I agree with Andrew, and I think Python specifically is the best option for most situations.
- It is the most widely used programming language, and it probably has the largest population of people who can mostly read it, especially a non-fancy subset of the language.
- It is concise enough: nearly as concise as most pseudocode examples and (as Andrew shows) much shorter than PlusCal.
- A Python algorithm can be tested as thoroughly as you want with property-based testing, fuzzing, or exhaustive testing, just like a PlusCal algorithm. If you want to formally prove its correctness then you’ll need PlusCal or another spec language; you should still write the algorithm in Python for the common reader’s sake, and test it in Python too!
But whichever language you choose, use an actual executable language. That’s the only way to avoid ambiguity and bugs.
(I include PlusCal among the “executable” languages, although “machine-evaluable” is more accurate.)

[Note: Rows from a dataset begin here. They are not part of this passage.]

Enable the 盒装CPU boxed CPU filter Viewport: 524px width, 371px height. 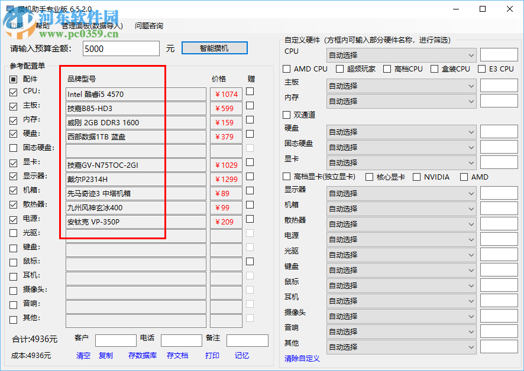tap(433, 69)
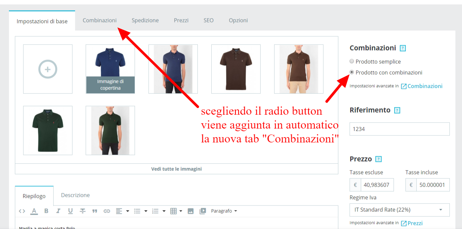This screenshot has height=229, width=462.
Task: Click 'Vedi tutte le immagini' button
Action: [176, 169]
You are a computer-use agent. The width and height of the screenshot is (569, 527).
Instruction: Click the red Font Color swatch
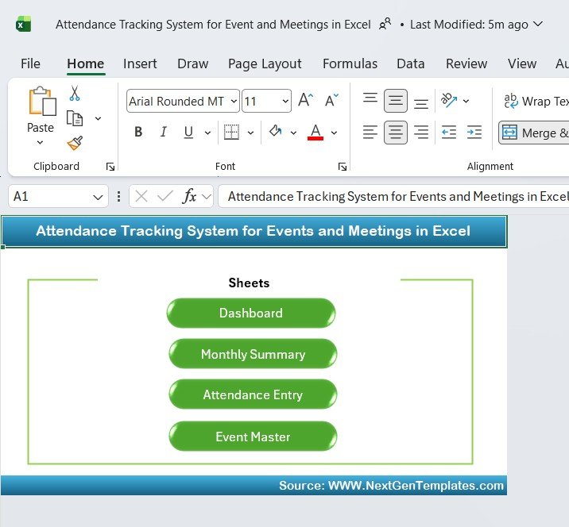(315, 133)
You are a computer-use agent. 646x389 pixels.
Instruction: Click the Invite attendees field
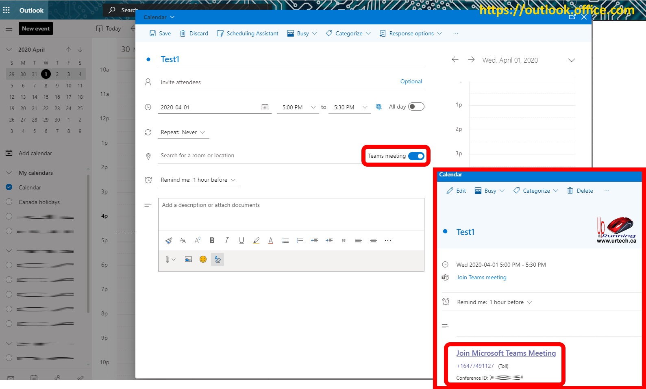[x=276, y=82]
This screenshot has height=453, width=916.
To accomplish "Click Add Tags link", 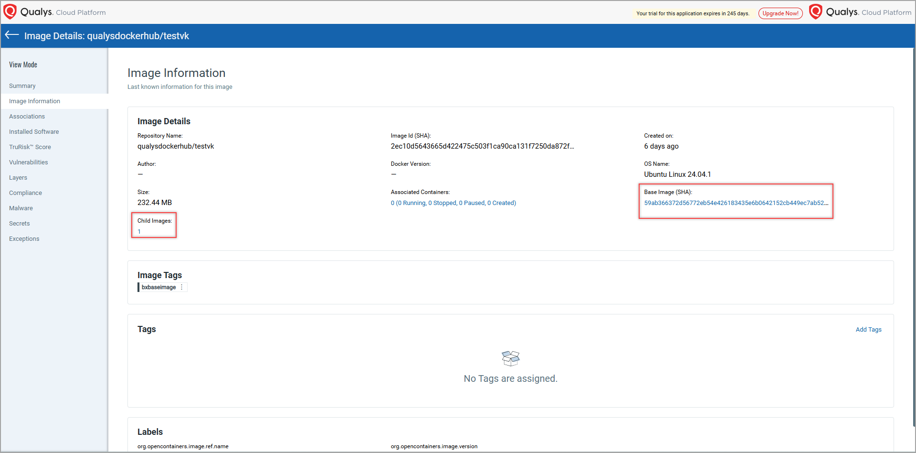I will click(x=868, y=330).
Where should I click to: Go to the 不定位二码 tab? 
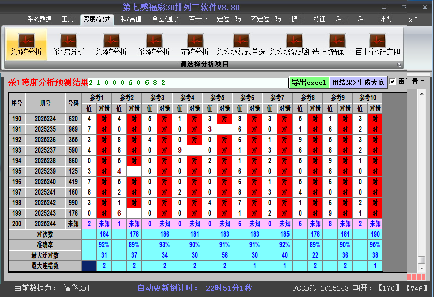(x=266, y=19)
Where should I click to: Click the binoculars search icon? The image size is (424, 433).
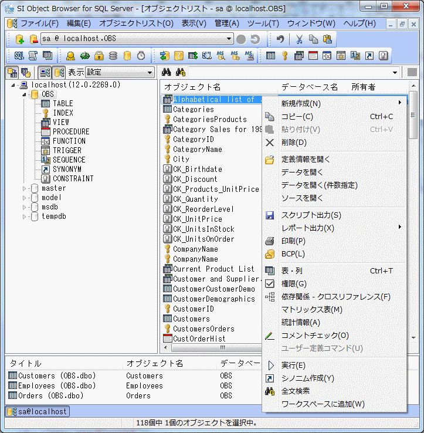tap(167, 73)
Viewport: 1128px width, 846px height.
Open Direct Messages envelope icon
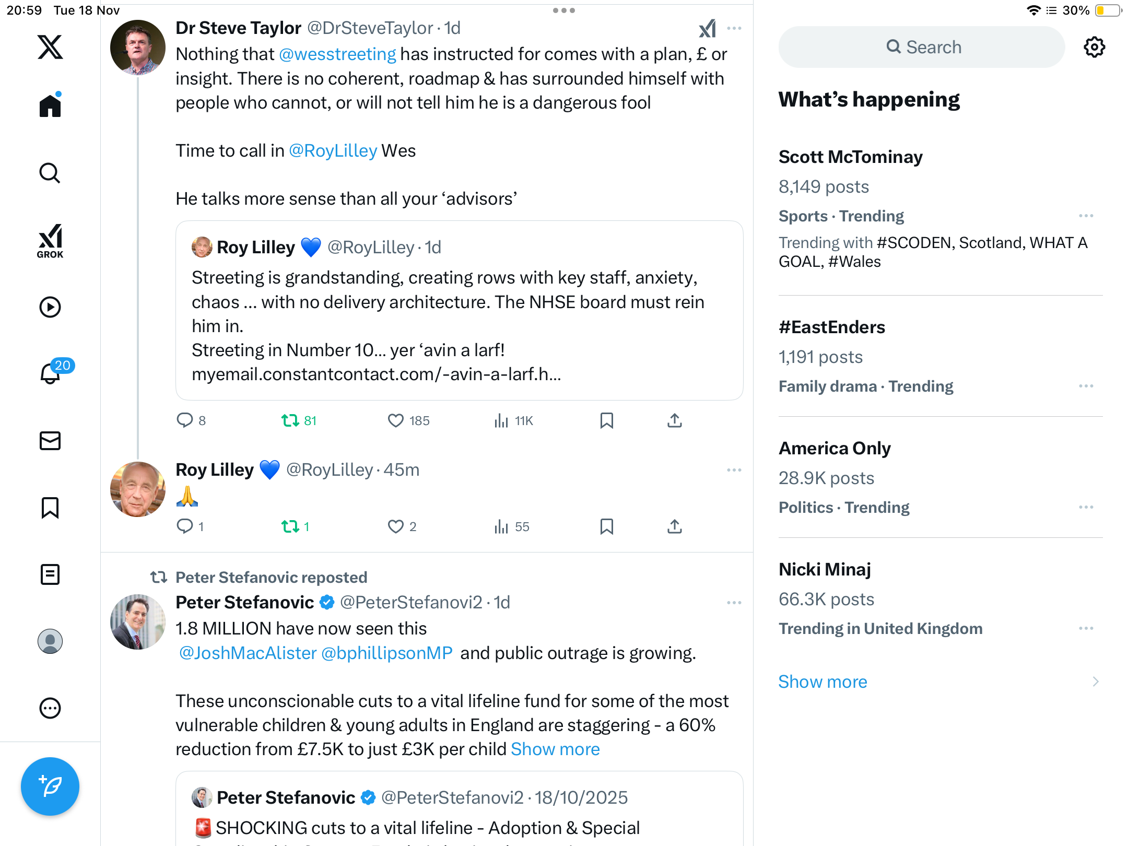(x=50, y=441)
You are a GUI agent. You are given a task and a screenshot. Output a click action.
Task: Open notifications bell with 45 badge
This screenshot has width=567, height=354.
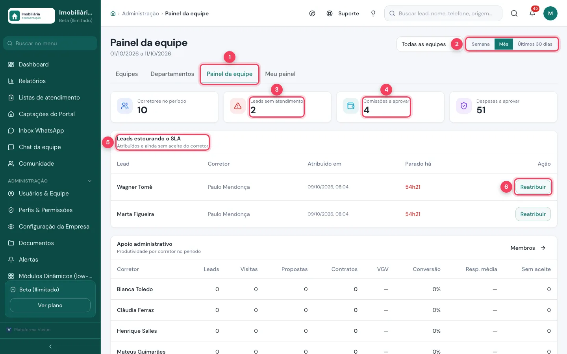532,13
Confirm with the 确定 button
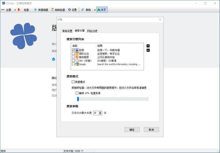Screen dimensions: 220x153 132,130
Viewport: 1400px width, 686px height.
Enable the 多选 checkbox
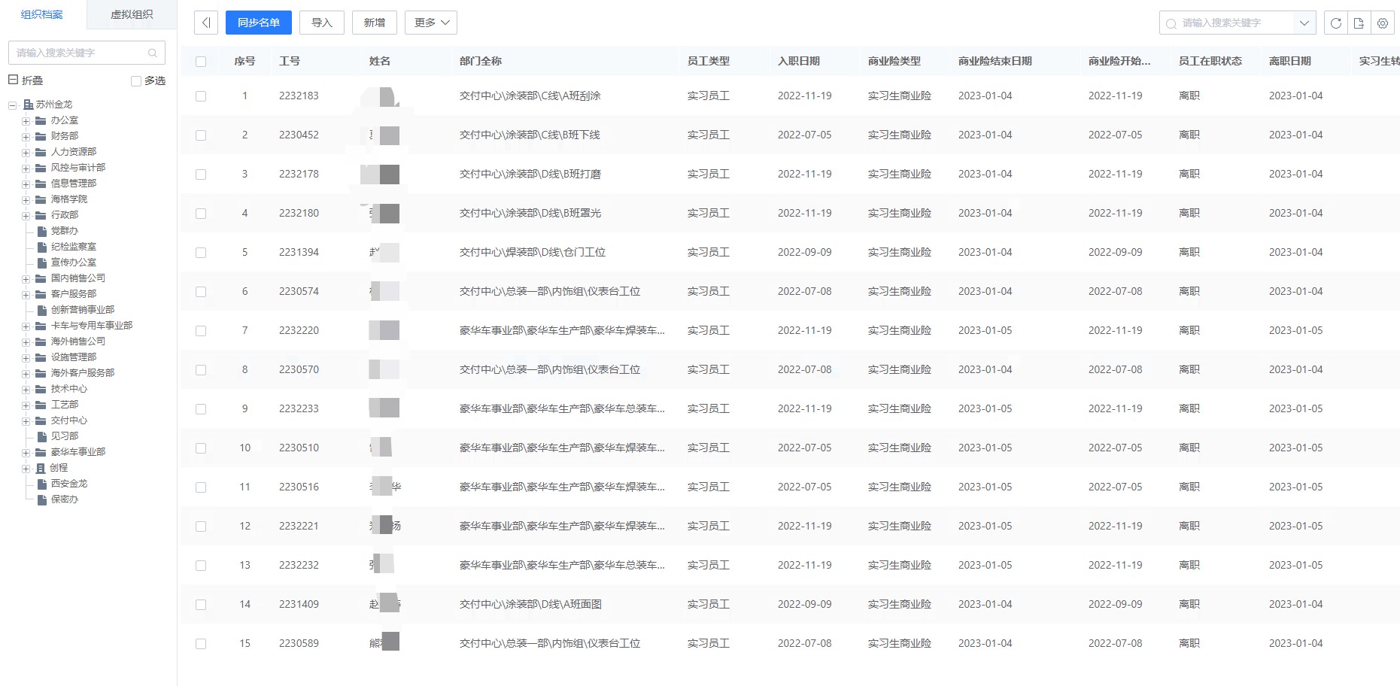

Andrew proposes one argument for pseudocode:
I do feel that tying algorithms—these immortal mathematical objects—to languages relevant within a half-century sliding window cheapens their presentation somehow. I’m old enough to have lived through the waning of several once-popular languages. Pseudocode is timeless!
Here I disagree. Pseudocode is not timeless: authors write pseudocode to resemble the languages with which they’re familiar. Pseudocode in old papers looks like COBOL, in middle-aged papers like Pascal, and in recent papers like Python. Authors write pseudocode assuming that all readers have approximately the same cultural context as their own—they know the same programming languages, the same standard libraries, the same mathematical notations. This is false. To readers familiar with modern languages, old pseudocode is illegible or ambiguous, and there’s no way to disambiguate the author’s intent. Math notation changes more slowly, but it also does not stand still.
If you publish an algorithm in an executable language today, and specify its version, readers decades from now will have some way to run it or infer how it would run. Again, I recommend Python since it’s concise and widely known, but any real language is more durable than pseudocode.